I would always recommend checking out the Royal's Official Website to find out more specifics.
If you ever can't find a Royal's Private Secretary's name, you can always address your letter to "The Private Secretary of ____".
Note: A letter addressed to a Royal, doesn't actually go directly to the Royal. Their letters are answered by a team of people who deal with the general correspondences. These people may not have the knowledge, authority or position to get or do whatever it is you are asking.
That is why it is best to address your letter to the Royal's Private Secretary or the appropriate member of the Royal's Household. Writing to that person is the best way to get the result you want.
What to Write: Your letter should be very professional, business-like, and more formal than a personal letter. You should keep it concise, no more than a page at length. If you want to include a pamphlet with more information about your charity, or organization, you can. You can also direct the reader to your website for more information.
We have a lot of general advice on writing letters to royals here. It is more for writing Personal Letters, but most of the information still applies. Some other useful tips are:
- State in your Opening Paragraph why you are writing, Both
- What you hope to get out of this letter
- Why you have chosen to write to this Royal
- Speak positively about your Company, Organization or Charity and the work that it does.
- State why your Company, Organization or Charity is unique and different from others.
- State your position (e.g. Founder, President, Volunteer)
- Be courteous and respectful (& realize you may not get the response you were hoping for).
- Type your letter, but be sure to handwrite your signature
- Be sure to include your return address on both your envelope and letter.
Royals do occasionally take on new patronages. You should write to their Private Secretary. They vet all the Charities and Organizations before forwarding on the appropriate/interesting ones to be considered for Patronage.

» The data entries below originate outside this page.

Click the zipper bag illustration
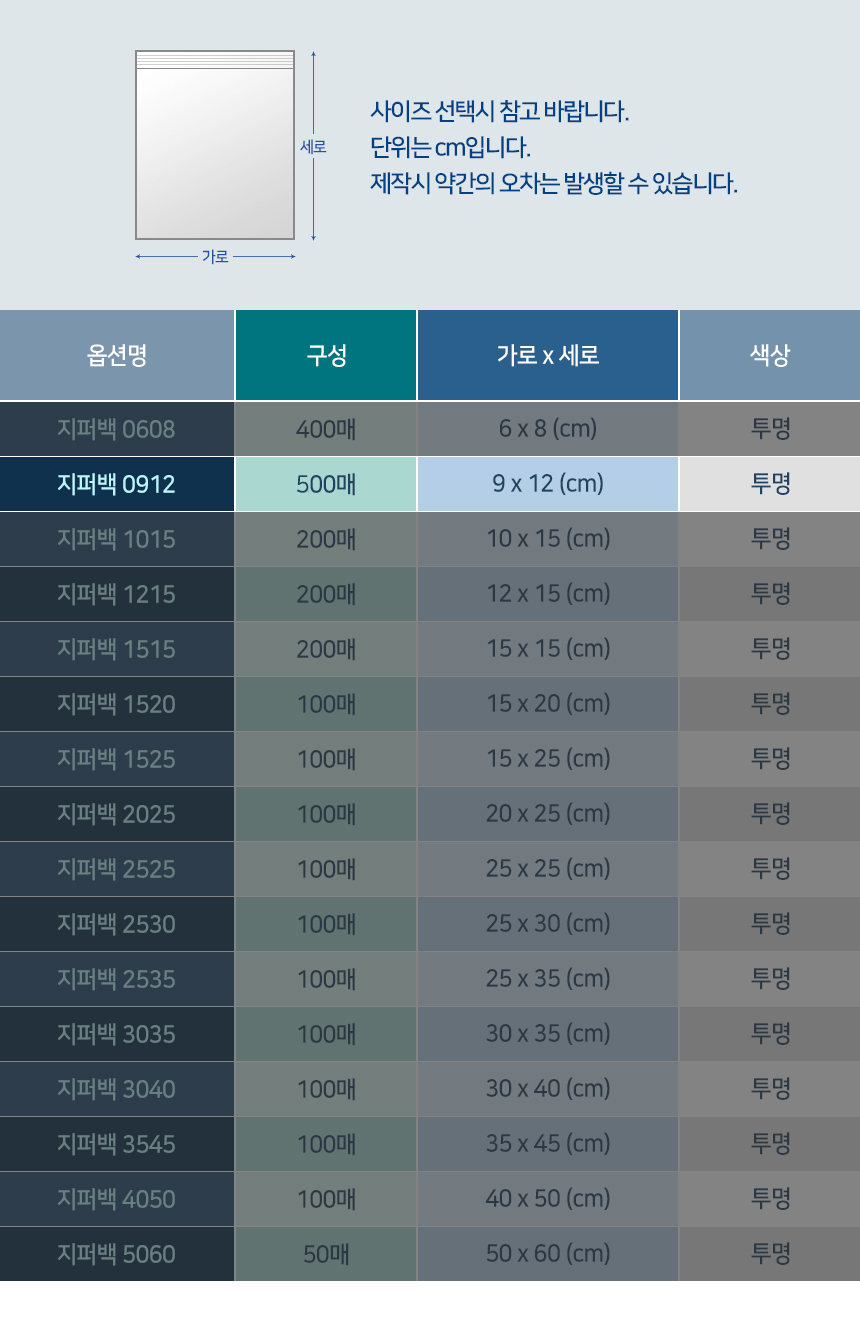 [215, 145]

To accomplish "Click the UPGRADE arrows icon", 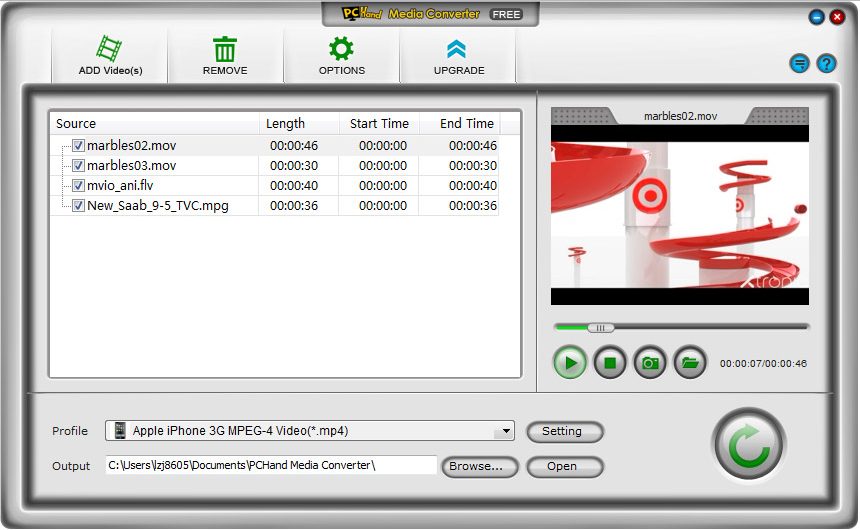I will click(x=458, y=49).
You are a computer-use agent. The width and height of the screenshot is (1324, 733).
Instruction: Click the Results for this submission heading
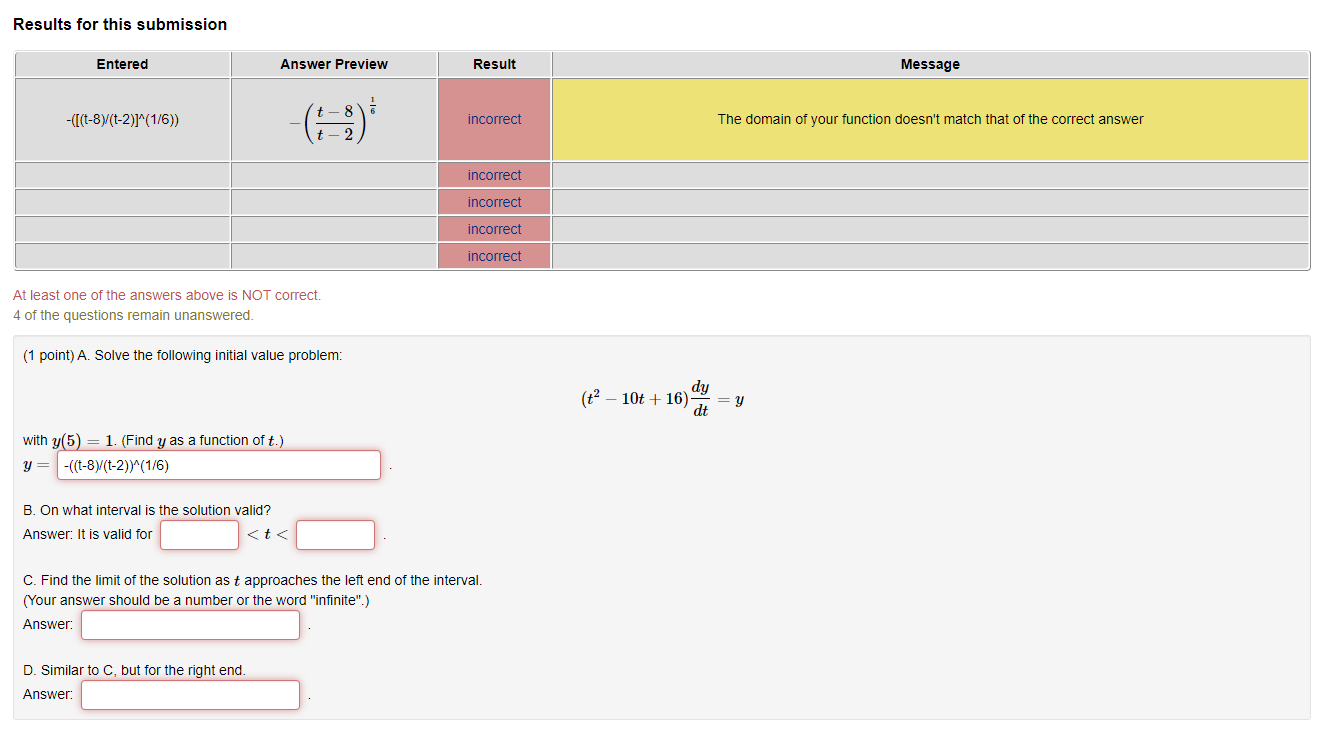click(x=121, y=23)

You can find out more about the process for Suggesting a Patronage to BRF (British Royal Family) here.
Are you inviting a Royal for a Visit?
Royals do accept invitations to visit for a special occasion or historic event. A Royal's schedule is often made far in advance, so your invitation should be sent 6 months in advance, a year if you would like them to attend on a specific date.
Royal tours abroad often begin the planning process over a year in advance.

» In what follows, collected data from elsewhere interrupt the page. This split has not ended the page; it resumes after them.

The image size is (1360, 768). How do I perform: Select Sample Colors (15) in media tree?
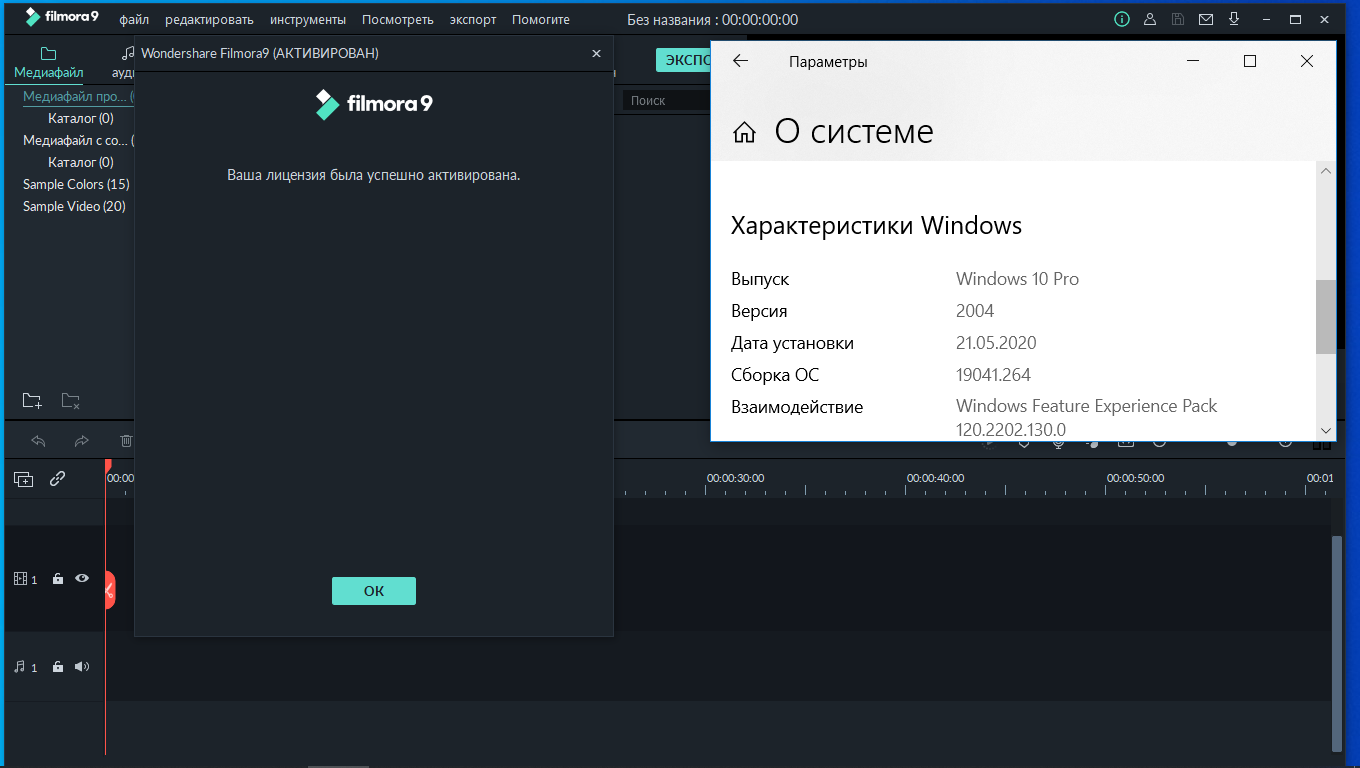(x=76, y=184)
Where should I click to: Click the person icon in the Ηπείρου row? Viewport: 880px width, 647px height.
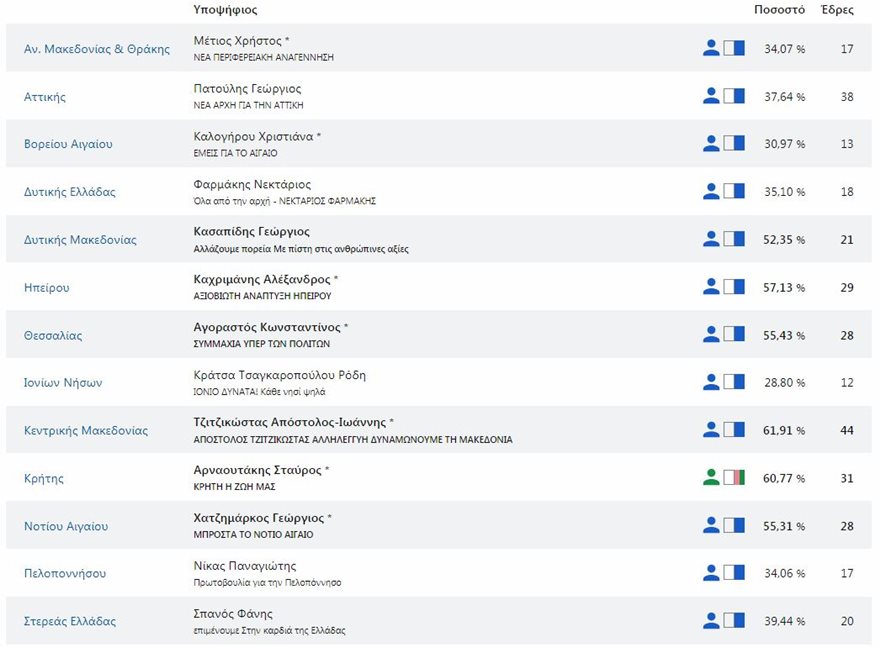pyautogui.click(x=711, y=287)
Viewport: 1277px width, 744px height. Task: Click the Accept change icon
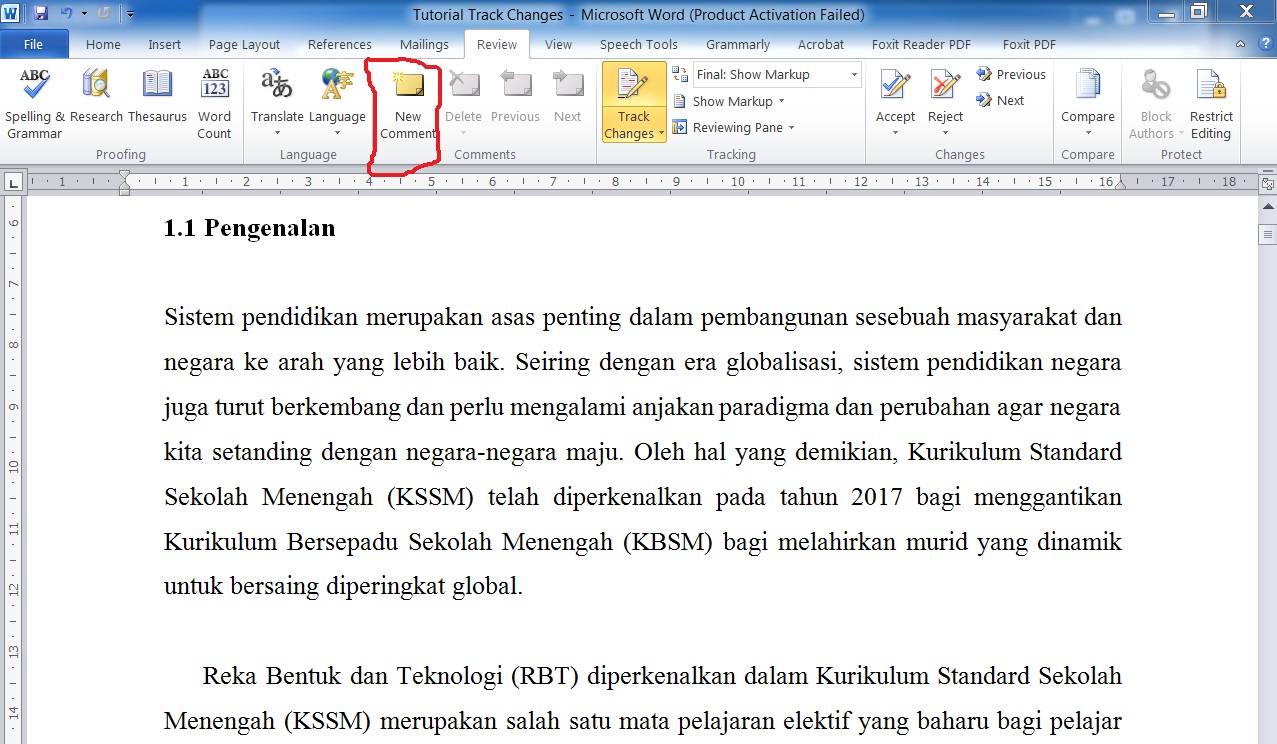[x=895, y=87]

If there is a specific Royal you wish to visit, it is best to write directly to that Royal's Private Secretary. They will know the Royal's schedule and if this visit will be of interest.
If you are based in the UK and looking for ANY British Royal to attend, it is best to contact your local Lord Lieutenant. They coordinate Royal visits to the area and will know if any royals are planning to be in that area during that time. They are also in regular contact with Buckingham Palace and advise the Palace on which events in their region deserves Royal Attention. The Palace can then see if any Royals are available and interested in attending.
Are you sending a gift/freebie?
The Royals have strict rules on accepting gifts. There are certain instances when Royals are/are not allowed to accept gifts. Even on Special Occasions, like Births and Weddings, the same rules apply. On these occasions, Royals typically suggest that well-wishers donate to charity in lieu of gifts. If you are unsure about whether or not your gift can be accepted, feel free to still send it and possibly mention that "If (The Royal) can not accept the gift, feel free to forward it on to an appropriate charity."
You can read more about the BRF's Rules for accepting gifts here.
What to expect in response:
Although you may write to a specific person, your reply may come from another member of the Royal's staff. The more important royals have Assistant/Deputy Private Secretaries and a number of other people who will often reply to letters. Don't worry if you receive a reply from someone you didn't expect. It could be the Principal Private Secretary was too busy to give your letter the proper attention, or the person replying may be better equipped to answer your letter.
Never expect a personal reply from a Royal. Remember Royals get thousands of letters each year from both the public as well as companies, organizations, and charities. They do try to ensure everyone gets a response, but it may not be the response you were expecting/hoping for.